**ACTIVITY:** Beginning with the line in which "The image size is (1429, 790)." appears, transcribe each line word for word until the records end. Do not include pictures.

*** Opening LISTED RECORDS ***

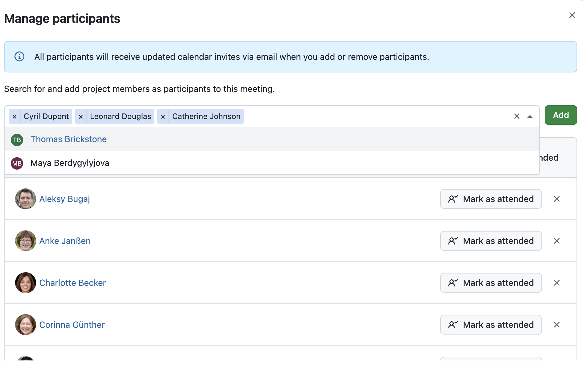
Task: Remove the Catherine Johnson chip
Action: [x=163, y=116]
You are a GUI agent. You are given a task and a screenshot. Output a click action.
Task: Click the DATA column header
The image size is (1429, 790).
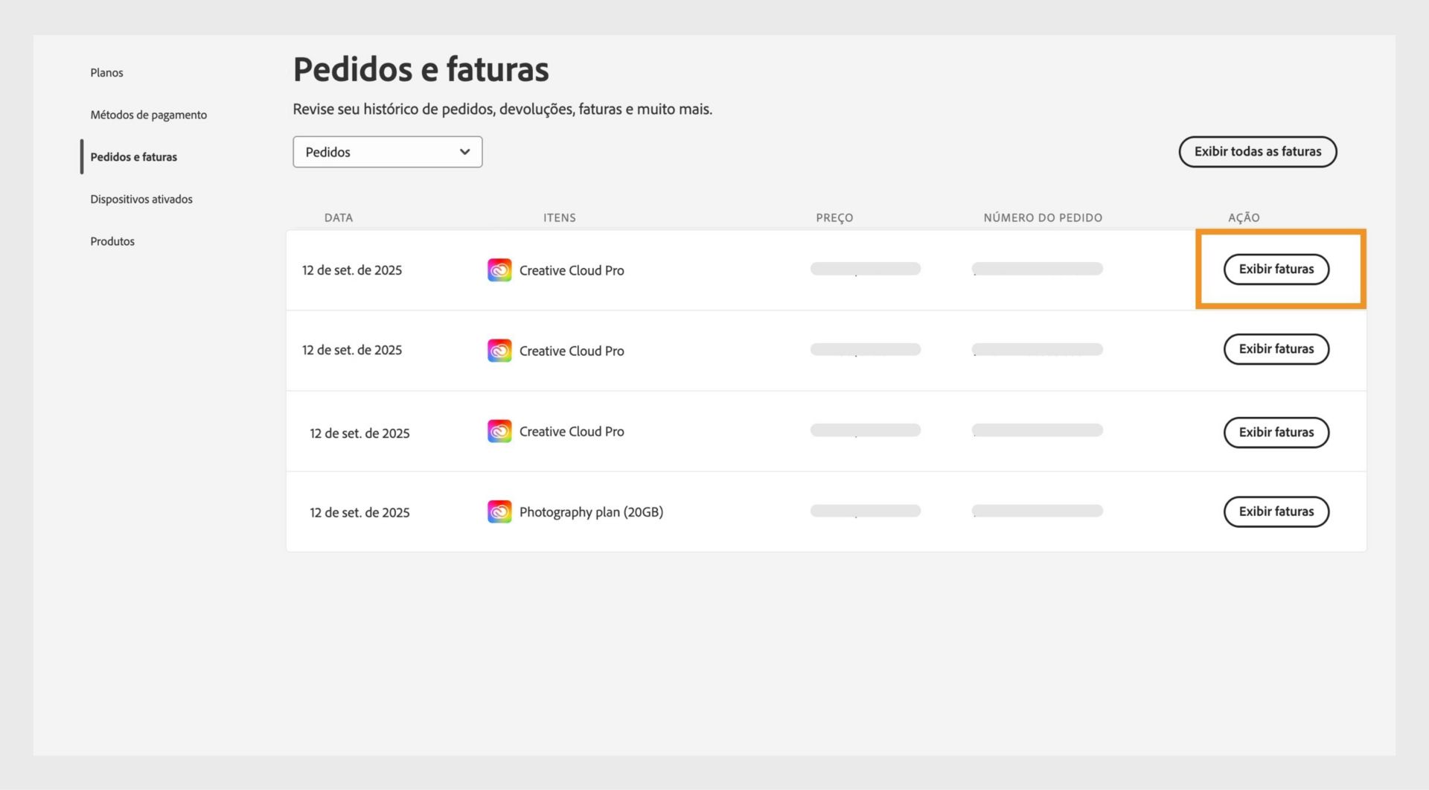339,217
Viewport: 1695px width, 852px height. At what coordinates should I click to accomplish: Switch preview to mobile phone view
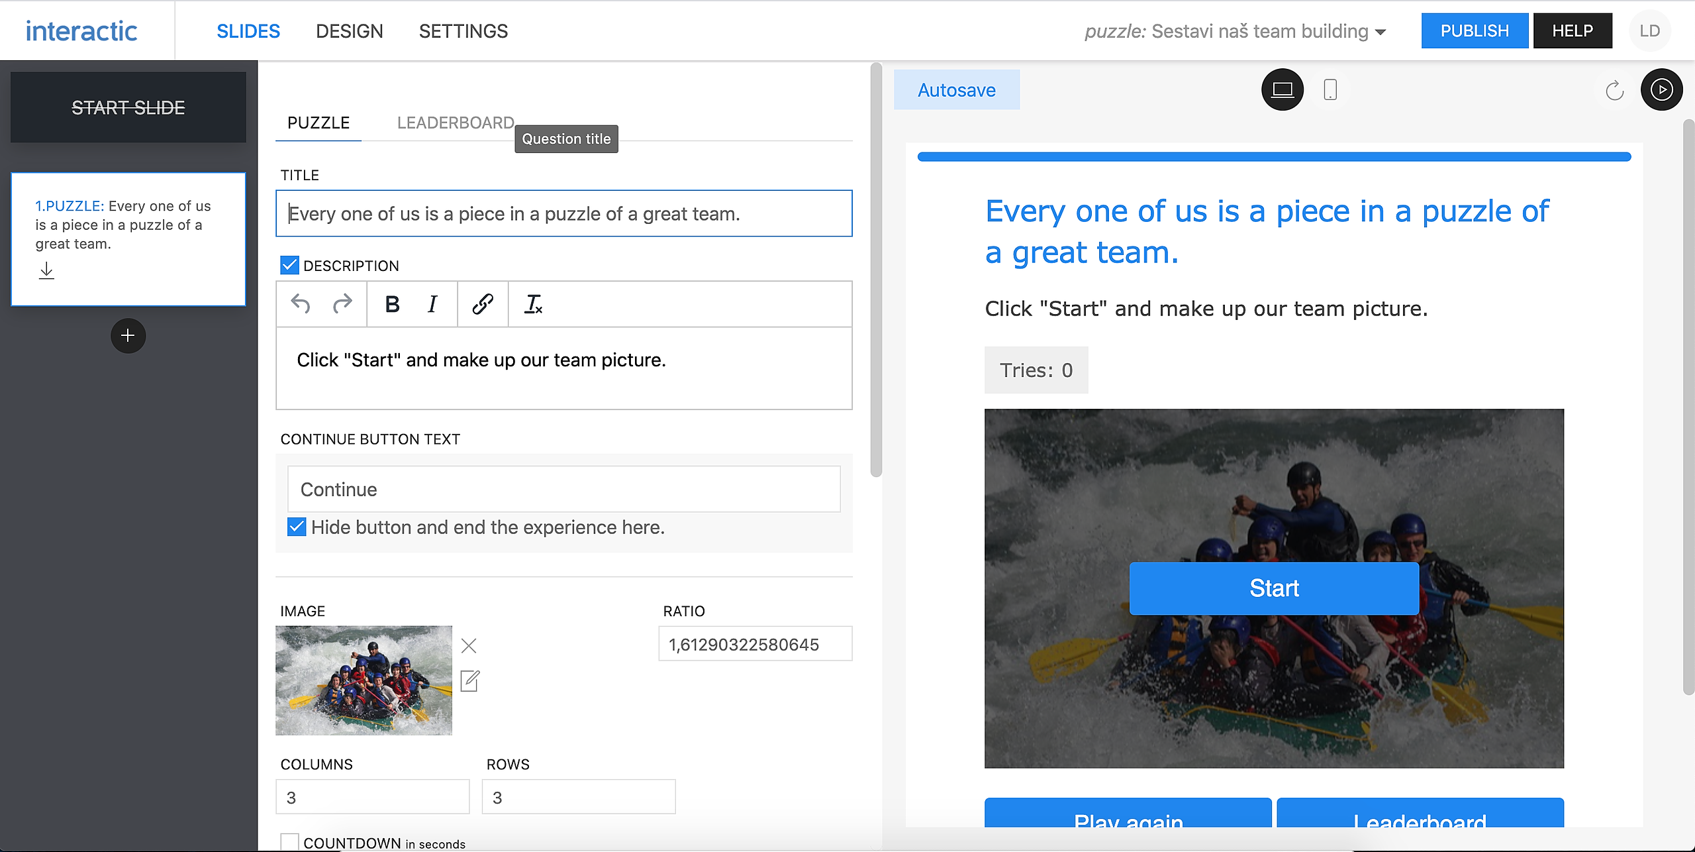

*** Closing LISTED RECORDS ***

**TASK RESPONSE:**
The image size is (1429, 790).
339,217
Viewport: 1695px width, 852px height. At what coordinates should I click to accomplish: Switch preview to mobile phone view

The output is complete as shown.